_The problem_.
In the listing below, find every line with the string "agent" and pull it out.

:: Source records

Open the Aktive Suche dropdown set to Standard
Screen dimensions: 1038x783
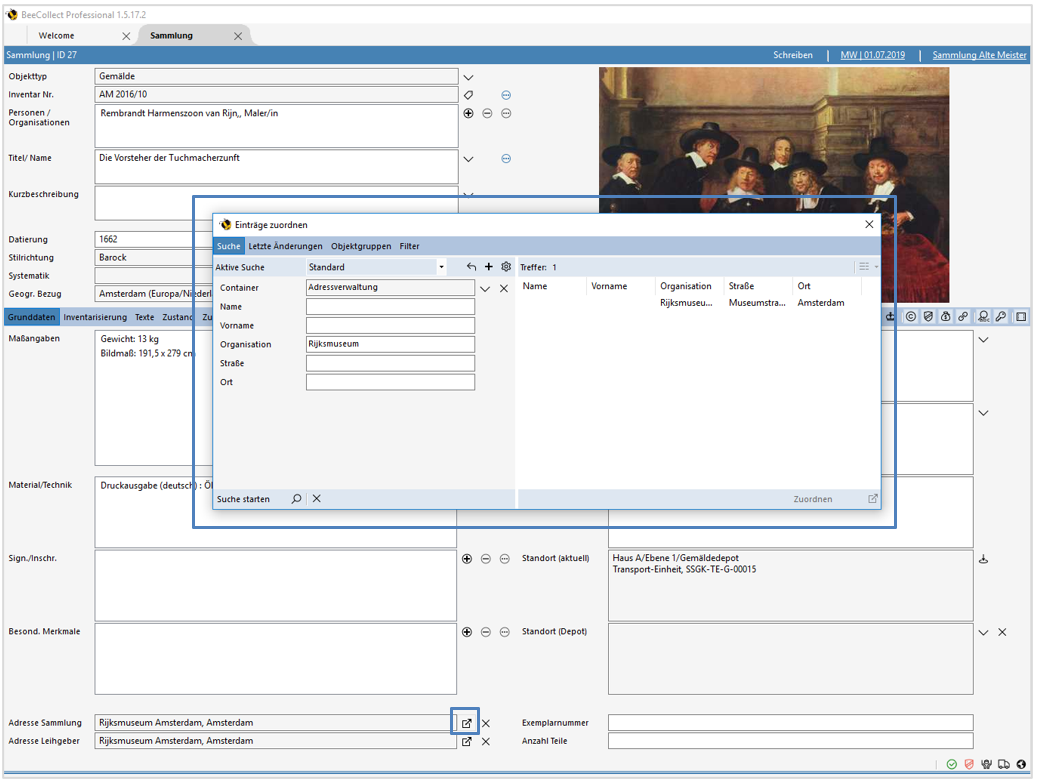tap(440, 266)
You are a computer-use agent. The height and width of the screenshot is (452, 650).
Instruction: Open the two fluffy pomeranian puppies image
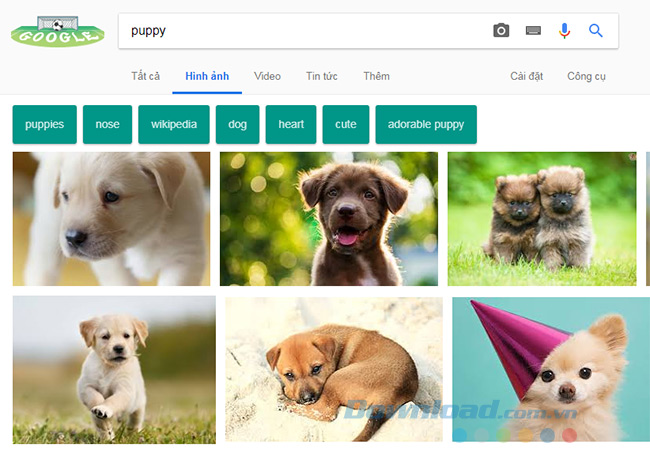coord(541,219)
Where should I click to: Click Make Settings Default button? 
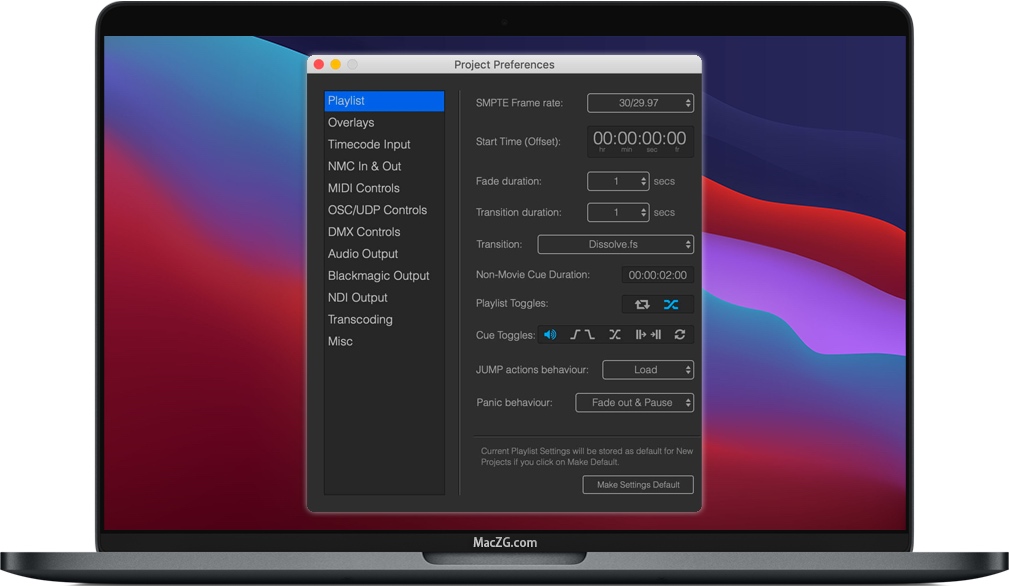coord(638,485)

::::
:: Source records

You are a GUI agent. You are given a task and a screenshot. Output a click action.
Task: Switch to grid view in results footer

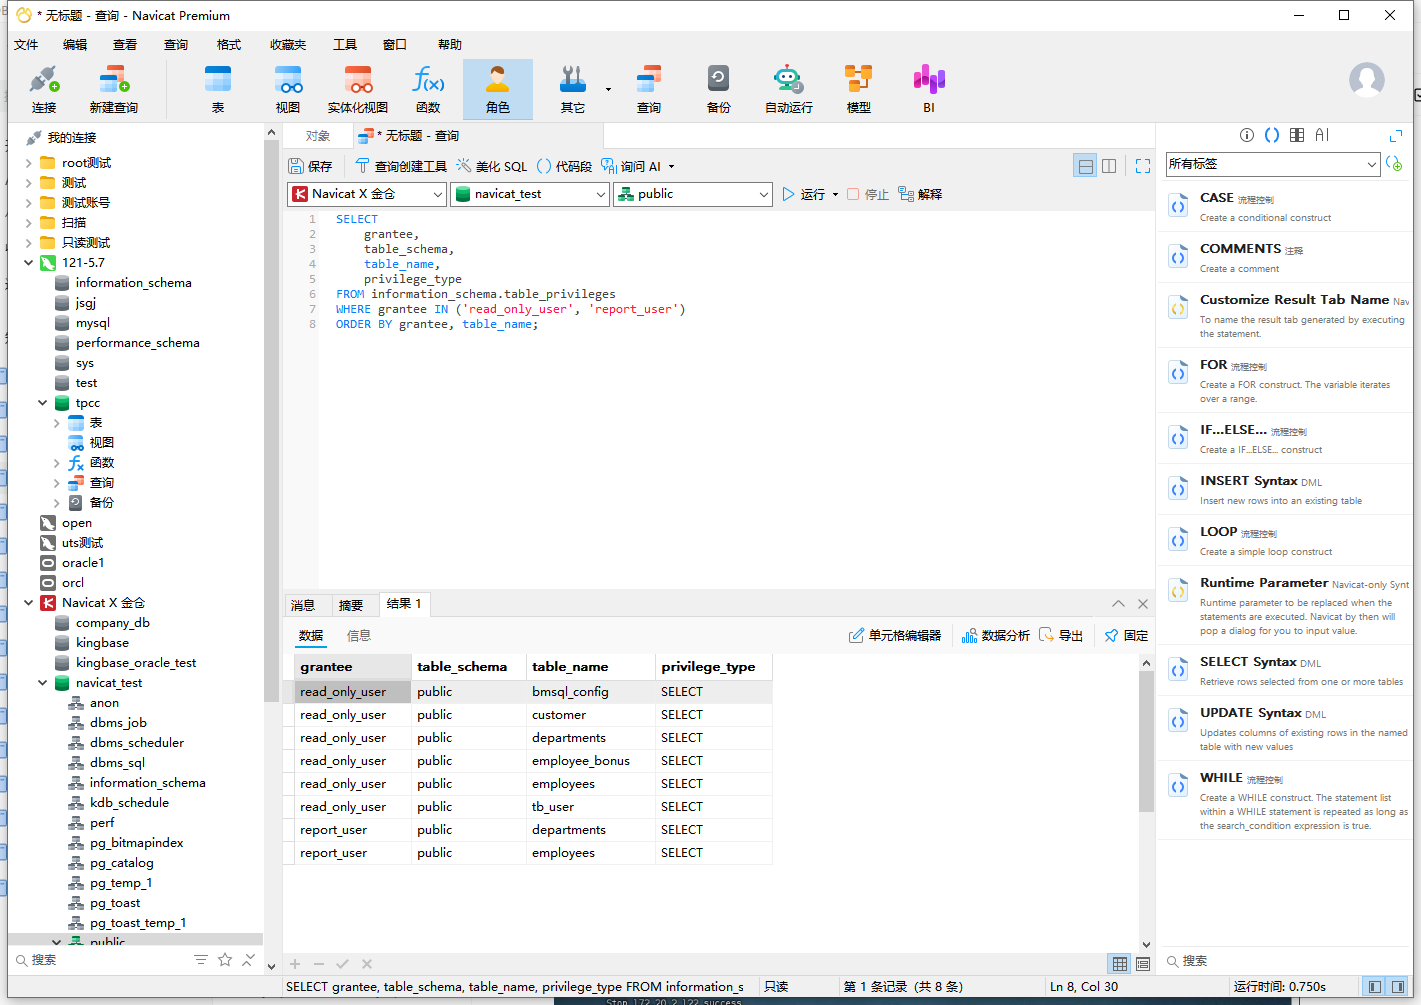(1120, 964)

::::

_The answer_.
You are a computer-use agent. The height and width of the screenshot is (452, 650).
You are a GUI agent. You are given a task and a screenshot. Output a click action.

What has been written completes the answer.